Não há nenhum Homem igual a outro para além do que pode e deve ser em Direitos e Oportunidades. A forma de reagir dos treinadores é, como sabemos, muito diversa.
Desde aqueles serenos e tranquilos, pelo menos na aparência, que são bem poucos, até ao extremo oposto dos hiperativos que invetivam os árbitros minuto sim, minuto não, há de tudo.
Neste apontamento vamos falar de como Pete Newell, treinador lendário norte-americano, reagia de forma tão drástica de reagir à competição.

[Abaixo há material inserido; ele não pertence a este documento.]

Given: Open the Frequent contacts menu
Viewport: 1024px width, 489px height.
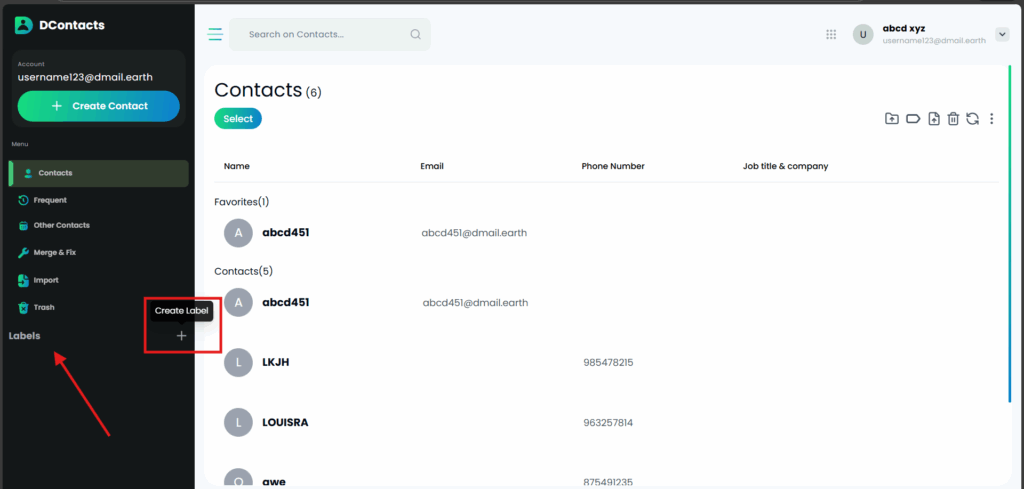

Segundo o seu principal biógrafo, Bruce Jenkins, no livro “A Good Man”:
“Newell tinha a particularidade de ficar nos jogos com as mãos a suar imenso e com a boca muito seca. Por isso usava uma toalha seca numa ponta e molhada na outra que mastigava nervosamente. Na ponta seca secava as mãos e na outra ponta ia molhando a boca. Chegou a beber em dois dias 40 copos de café e a fumar seis maços de cigarros. Tomava a última refeição na quinta-feira e depois na sexta e no sábado, dias dos jogos, não conseguia comer mais nada. Era nas palavras dele próprio um desastre emocional. A conselho médico resolveu retirar-se da atividade como treinador depois de 14 épocas ao nível universitário.”
Retirar-se aos 44 anos de idade no auge da sua carreira, pouco tempo depois de conseguir ser campeão universitário (em 1959) e olímpico (em 1960) parece desperdício. Mas não foi. Perdeu-se o treinador de campo mas ganhou-se o homem, o guru, o mentor, um excelente general-manager na NBA e o fundador do Campo dos Homens Altos por onde passaram os mais brilhantes jogadores altos da NBA e do mundo.
Hoje só falamos desta faceta dramática e drástica ligada às emoções de um treinador de excelência. Voltaremos a ele brevemente. É uma mina de ensinamentos para quem quiser aprender.